Tepat setelah motor mereka berhenti di lampu merah. Alva melepaskan pelukan Navasha dari tubuhnya.
"Gak usah modus !"

Navasha mencebik, "Peluk pacar sendiri juga. Itu bukan modus, Alva sayang"

"Ngeles aja lo !" tukas Alva. "Dasar ganjen !"

"Ih, Alva nyebelin !" pekik Navasha kesal
"Salah gitu kalo aku pengen mesra-mesraan sama kamu"

"Mesra-mesraan di hotel, bukan dimotor"

Celetukan Alva membuat bola mata Navasha melebar. Mulutnya pun terbuka dengan tidak percaya mendengar ucapan Alva.
"Al ternyata mesum ya ?! Masih kecil lho, main ajak ke hotel aja. Tapi kalo Alva mau sih, aku gak nolak"

Navasha kembali melingkarkan tangannya di perut Alva. Kini pelukannya lebih erat. Membuat Alva mendengkus kesal.

"Lepasin cabe !"

"Alva, kamu panggil aku cabe terus ih !" protes Navasha

"Ya emang lo cabe ! Diliat dari tingkah lo yg kayak cabe-cabean gini, emang salah kalo gue panggil cabe ?!"

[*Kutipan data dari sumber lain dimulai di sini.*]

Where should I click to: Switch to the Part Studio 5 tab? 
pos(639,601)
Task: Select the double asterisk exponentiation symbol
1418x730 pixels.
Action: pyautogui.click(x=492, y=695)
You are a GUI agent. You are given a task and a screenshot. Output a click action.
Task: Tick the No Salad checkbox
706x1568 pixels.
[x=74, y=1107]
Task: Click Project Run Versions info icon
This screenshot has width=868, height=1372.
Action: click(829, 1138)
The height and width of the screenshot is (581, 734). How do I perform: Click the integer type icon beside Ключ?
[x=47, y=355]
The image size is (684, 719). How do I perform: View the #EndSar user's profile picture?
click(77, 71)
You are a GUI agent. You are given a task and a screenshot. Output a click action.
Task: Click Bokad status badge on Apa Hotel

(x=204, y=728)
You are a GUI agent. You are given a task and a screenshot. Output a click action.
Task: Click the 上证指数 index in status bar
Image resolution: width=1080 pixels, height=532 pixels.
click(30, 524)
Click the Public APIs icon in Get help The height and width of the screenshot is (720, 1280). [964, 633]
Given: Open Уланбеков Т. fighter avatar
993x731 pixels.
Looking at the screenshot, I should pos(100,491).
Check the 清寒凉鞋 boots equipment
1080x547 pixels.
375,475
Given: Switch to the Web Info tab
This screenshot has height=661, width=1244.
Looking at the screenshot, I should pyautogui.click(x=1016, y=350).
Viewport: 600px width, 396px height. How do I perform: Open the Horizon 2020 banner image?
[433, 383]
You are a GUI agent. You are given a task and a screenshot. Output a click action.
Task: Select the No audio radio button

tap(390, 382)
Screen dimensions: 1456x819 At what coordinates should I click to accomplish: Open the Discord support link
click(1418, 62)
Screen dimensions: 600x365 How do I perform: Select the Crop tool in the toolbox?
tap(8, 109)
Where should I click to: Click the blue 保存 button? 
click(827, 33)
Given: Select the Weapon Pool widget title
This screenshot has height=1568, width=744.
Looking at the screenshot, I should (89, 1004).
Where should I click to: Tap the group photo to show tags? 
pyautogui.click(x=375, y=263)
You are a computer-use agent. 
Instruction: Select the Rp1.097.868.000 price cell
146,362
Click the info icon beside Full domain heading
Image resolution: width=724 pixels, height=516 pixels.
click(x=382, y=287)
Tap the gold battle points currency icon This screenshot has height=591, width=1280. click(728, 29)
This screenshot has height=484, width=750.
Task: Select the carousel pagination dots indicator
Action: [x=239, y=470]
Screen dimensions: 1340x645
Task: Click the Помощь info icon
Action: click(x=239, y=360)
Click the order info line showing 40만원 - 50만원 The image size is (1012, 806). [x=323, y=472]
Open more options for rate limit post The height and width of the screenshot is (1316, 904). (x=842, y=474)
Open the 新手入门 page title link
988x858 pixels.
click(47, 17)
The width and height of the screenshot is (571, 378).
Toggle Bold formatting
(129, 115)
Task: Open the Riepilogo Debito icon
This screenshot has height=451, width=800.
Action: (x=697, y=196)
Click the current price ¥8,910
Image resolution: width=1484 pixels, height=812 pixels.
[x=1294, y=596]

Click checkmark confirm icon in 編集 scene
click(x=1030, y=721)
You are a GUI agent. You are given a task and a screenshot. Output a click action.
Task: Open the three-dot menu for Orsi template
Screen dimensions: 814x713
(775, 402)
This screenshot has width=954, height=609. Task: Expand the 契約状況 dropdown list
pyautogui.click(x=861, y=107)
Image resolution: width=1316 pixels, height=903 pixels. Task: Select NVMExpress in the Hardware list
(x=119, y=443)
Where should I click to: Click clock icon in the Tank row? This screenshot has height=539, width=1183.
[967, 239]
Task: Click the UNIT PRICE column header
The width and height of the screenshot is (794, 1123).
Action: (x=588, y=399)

Navasha menghembuskan nafas jengkel
"Al kalo kamu panggil aku cabe. Aku panggil kamu terong. Biarin semua tahu, anggap aja itu panggilan sayang kita berdua"

"Dasar gila !" tukas Alva sengit. "Nama panggilan kayak gitu malah bikin orang mikir kotor tentang kita tolol !"

"Ya makanya berhenti manggil aku cabe !"

Alva melengos malas. Ia hanya bisa mengalah dari pada perbincangan mereka semakin memanjang. Yang pada akhirnya hanya membuat kekesalan Alva semakin memupuk tinggi.

"Oke, gue gak bakal panggil lo cabe lagi"

Navasha tersenyum, "Makasih sayang"

"Sayang-sayang, pala lo peyang" ketus Alva

Navasha menusuk pipi Alva dengan geli. Alva menepisnya denan Jengkel.

"Al kalo lagi kesel makin ganteng tahu"

"Oh, jadi itu sebabnya lo suka bikin gue kesel ?!" tuduh Alva

Navasha menggeleng, "Nggak kok. Alva marah itu udah jadi hobbi Alva sendiri"

"Makin ngaco aja omongan lo ya ?! Mana ada marah jadi hobbi"

"Ada kok, itu Alva bukti nya"

"GUE GAK HOBBI MARAH !"

"Lah ?! Itu apa ?"

Alva mengusap wajanya kasar. Sialan ! Sialan ! Kenapa ia harus dihadapkan dengan cewek semacan Navasha sih ?!